Economic globalization has resulted in more regular exchanges between countries around the world today. The fact that English is an Esperanto has also sparked a lot of interest in learning English. People from non-native nations are increasingly keen to enhance their English abilities; in addition to understanding the necessary vocabulary and grammar, improving oral expression ability is also critical. As a result, in non-native countries, the methods of English education and learning have become a hot topic of discussion and research [7]. Oral English training is a crucial component of English instruction. It is difficult for teachers to provide one-on-one oral English instruction due to the large number of students in traditional classroom teaching. After class and examination, oral test questions have become an important link for students to assess their spoken English proficiency [8]. Fortunately, advances in voice processing technologies have made learning English easier and faster. In the realm of voice signal processing, the use of speech technology in language acquisition has become a major trend [9]. It is necessary to develop a system that can assist teachers in intelligently correcting subjective questions in language teaching in order to save time for teachers, save human and material resources for schools, and complete the correction requirements more accurately in order to save time for teachers, save human and material resources for schools, and complete the correction requirements more accurately [10]. Oral Q&A questions can be scored in two ways: from the perspective of pronunciation, and from the perspective of text. Acoustic variables like as pronunciation, frequency, and rhythm are typically used in pure speech scoring [11].

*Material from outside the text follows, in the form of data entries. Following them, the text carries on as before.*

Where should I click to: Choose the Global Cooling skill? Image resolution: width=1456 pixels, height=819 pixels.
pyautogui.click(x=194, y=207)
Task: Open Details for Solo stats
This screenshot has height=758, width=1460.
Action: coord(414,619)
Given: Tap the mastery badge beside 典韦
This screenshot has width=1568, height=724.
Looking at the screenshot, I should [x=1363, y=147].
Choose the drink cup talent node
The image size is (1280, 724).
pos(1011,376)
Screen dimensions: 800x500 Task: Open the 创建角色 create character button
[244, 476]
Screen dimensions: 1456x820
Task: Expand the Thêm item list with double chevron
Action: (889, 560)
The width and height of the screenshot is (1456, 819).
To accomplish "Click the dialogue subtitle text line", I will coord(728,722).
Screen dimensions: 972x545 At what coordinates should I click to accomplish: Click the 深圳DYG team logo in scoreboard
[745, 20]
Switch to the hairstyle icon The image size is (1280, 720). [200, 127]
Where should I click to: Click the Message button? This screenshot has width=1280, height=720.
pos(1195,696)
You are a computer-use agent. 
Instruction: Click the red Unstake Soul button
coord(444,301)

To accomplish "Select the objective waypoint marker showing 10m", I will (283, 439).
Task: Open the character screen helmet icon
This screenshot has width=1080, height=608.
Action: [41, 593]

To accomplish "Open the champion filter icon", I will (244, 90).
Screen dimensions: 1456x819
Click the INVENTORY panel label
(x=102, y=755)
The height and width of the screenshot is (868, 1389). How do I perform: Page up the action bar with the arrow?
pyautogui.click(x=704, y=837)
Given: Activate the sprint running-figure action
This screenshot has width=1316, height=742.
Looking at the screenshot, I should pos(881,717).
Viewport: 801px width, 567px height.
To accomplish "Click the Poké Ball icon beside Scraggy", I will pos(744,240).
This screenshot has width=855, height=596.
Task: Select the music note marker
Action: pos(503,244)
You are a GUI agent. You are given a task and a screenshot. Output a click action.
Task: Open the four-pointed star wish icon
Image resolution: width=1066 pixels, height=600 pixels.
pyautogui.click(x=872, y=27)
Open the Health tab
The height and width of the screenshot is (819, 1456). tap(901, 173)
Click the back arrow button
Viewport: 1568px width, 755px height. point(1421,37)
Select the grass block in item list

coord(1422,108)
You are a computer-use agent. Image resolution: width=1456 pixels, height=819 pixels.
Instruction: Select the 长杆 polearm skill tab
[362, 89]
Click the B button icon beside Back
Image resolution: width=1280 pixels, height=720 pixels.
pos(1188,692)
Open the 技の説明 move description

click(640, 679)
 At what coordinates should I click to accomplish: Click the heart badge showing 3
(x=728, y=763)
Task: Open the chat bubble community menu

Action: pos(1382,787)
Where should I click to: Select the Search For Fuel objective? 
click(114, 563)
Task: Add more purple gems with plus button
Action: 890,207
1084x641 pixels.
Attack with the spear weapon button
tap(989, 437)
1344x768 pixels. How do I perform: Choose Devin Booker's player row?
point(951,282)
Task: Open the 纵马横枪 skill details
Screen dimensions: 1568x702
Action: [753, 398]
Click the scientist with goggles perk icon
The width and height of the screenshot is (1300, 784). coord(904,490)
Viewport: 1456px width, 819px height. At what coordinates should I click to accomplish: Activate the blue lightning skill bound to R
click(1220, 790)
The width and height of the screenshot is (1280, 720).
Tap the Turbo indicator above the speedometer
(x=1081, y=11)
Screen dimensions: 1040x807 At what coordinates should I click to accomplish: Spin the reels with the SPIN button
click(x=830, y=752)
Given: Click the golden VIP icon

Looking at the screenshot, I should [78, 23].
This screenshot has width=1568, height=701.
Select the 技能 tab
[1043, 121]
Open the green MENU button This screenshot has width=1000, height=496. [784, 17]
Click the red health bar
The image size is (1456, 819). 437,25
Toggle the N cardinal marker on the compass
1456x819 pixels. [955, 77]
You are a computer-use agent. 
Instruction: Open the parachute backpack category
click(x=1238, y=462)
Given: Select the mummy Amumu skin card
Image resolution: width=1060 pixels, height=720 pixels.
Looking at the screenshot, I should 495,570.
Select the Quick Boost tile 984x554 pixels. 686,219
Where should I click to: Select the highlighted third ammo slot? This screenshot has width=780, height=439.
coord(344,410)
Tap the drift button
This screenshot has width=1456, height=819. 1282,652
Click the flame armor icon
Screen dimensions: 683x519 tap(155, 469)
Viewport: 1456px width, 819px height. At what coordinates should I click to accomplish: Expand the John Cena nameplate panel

There are two factors to evaluating the level of spoken English in the CALL system based on speech technology. The core method entails identifying phoneme and word faults in learners’ spoken language and providing appropriate feedback and solutions. Prosody judgment in spoken language is another factor to consider. For English learners, the latter is more challenging than the former [12]. It is now possible to obtain multidimensional automatic scoring for the open-ended oral language inquiry investigated in this research [13] because to advancements in speech recognition and artificial intelligence technology. This work will combine these mature new technologies with conventional automatic scoring-related technologies, with the goal of using text data after voice recognition as the research object and employing the multifeature fusion method to create a multifeature intelligent correction model. Make intelligent corrections from a variety of perspectives. Artificial intelligence can be used to grade oral expression questions, which appear to have no particular criteria and rely on teachers’ subjective judgments. This is important for college English skill training guidance and correction [14]. The examinee’s voice is used to do text recognition, with similarity and syntactic features taken from the text and phonetic features extracted from the speech. The automatic correction technology for closed-type oral exam questions cannot be directly transferred to open-type oral test questions due to the distinct principles of correction technology [15]. Because the traditional closed-type question type relies on known text to score speech, while open-type questions have nonunique responses, new text-independent technology is needed to overcome the challenge of open-type oral exam scoring [16]. Speech recognition technology has provided a solution for automatic scoring of large-scale Chinese-English oral translations. The automatic scoring approach not only ensures the correctness of Chinese-English oral translation scoring results, but it also considerably improves scoring efficiency and saves a lot of human, material, and financial resources.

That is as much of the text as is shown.